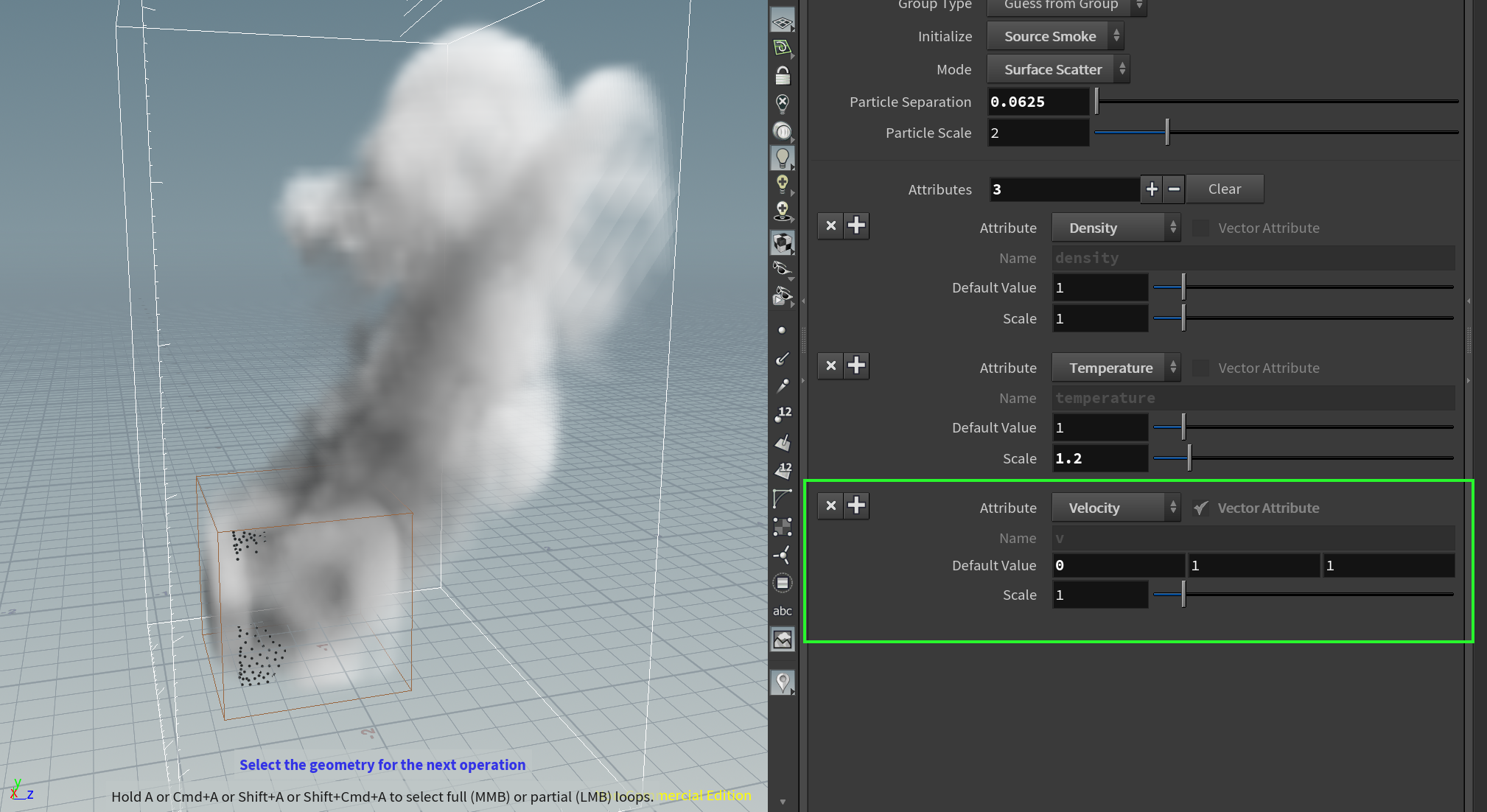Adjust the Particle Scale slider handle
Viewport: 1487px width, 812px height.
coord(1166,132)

---

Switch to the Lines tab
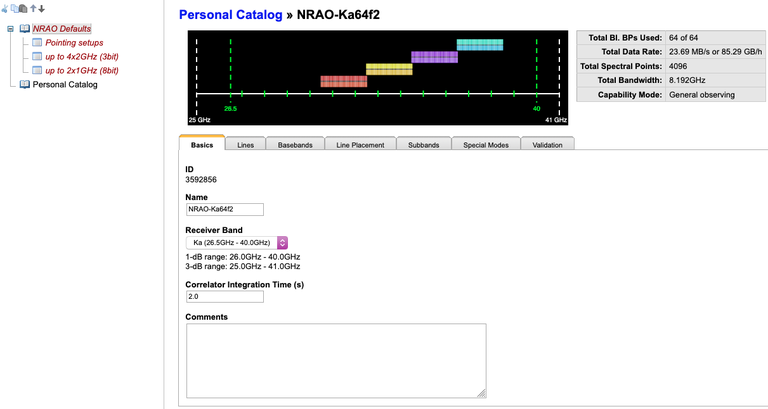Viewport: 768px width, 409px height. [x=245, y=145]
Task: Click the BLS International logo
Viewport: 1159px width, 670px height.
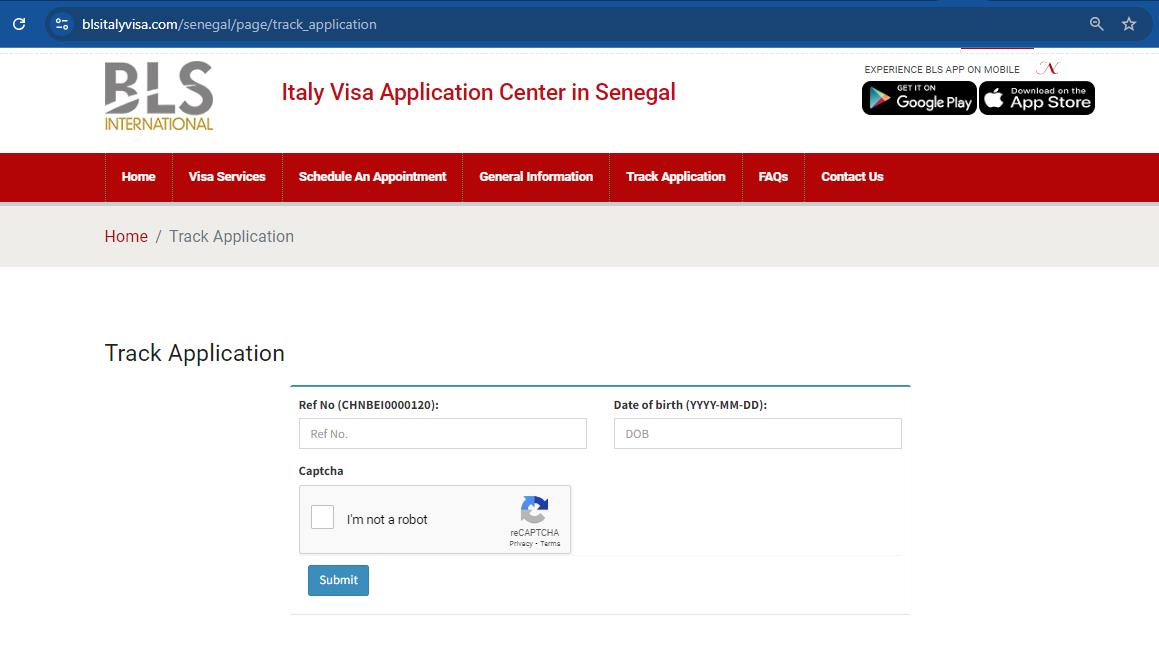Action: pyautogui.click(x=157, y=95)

:: Objective ::
Reproduce verbatim the lines of the listing beginning with the line that contains "Task: Click the BLS International logo" and continuing through the line that contains "Action: pyautogui.click(x=157, y=95)". Omit the pictures from your answer.

:: Task solution ::
Task: Click the BLS International logo
Viewport: 1159px width, 670px height.
Action: pyautogui.click(x=157, y=95)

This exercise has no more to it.